Published on October 25, 2012 at 5:15 PM · No Comments

By Eleanor McDermid, Senior medwireNews Reporter

Overweight children have impaired cardiovascular autonomic regulation, report researchers in Heart.

The 103 boys in the study were aged an average of 11 years and were all in a soccer club, so all participated in relatively intensive sports training. Yet autonomic changes were apparent in the 11 boys who were overweight.

This indicates that sports participation alone is not sufficient to counteract the physiologic effects of being overweight, say Daniela Lucini (Università degli Studi di Milano, Milan, Italy) and team. The researchers found only a marginal difference in the two groups' physical activity beyond soccer training, so they suggest that diet may play an important part in determining the children's bodyweight.

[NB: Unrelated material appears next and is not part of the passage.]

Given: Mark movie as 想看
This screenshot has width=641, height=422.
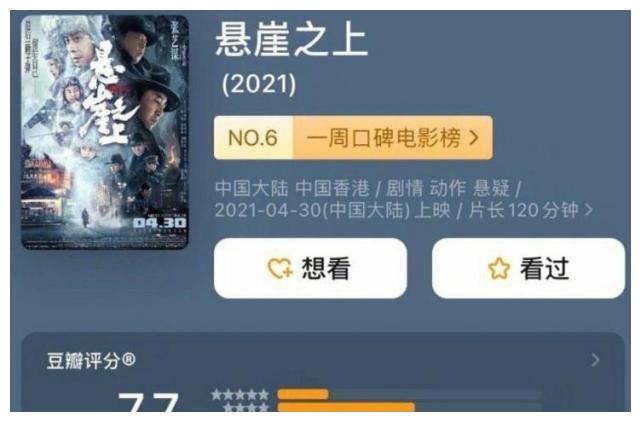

"Sport should be combined with education on other life health issues, particularly regarding nutrition, on the basis that soccer training per se is not sufficient to fully protect from overweight," they say.

The overweight children had higher systolic arterial pressure (SAP) than the lean children, at 113 versus 100 mmHg, putting them at around the 66th and the 40th percentiles, respectively. The low frequency component of SAP, which indicates vasomotor sympathetic regulation, was significantly increased in overweight versus lean children, at 12.3 versus 4.5 mmHg2, while two measures of spontaneous arterial baroreflex control of the RR interval, indicating cardiac vagal regulation, were significantly reduced.

Most of these measures correlated significantly with bodyweight, body mass index, and waist circumference.

"These autonomic changes are… forerunners of increased cardiovascular risk profile in a wide range of conditions, including hypertension, congestive heart failure and coronary artery disease," say Lucini et al. "Studies on children thus provide a unique window on the beginnings of a lifelong history of changes in cardiovascular autonomic regulation."

But the team notes that these changes "can be detected with simple non-invasive measurements that could be considered for inclusion in the yearly health screening as a guide to individual prevention."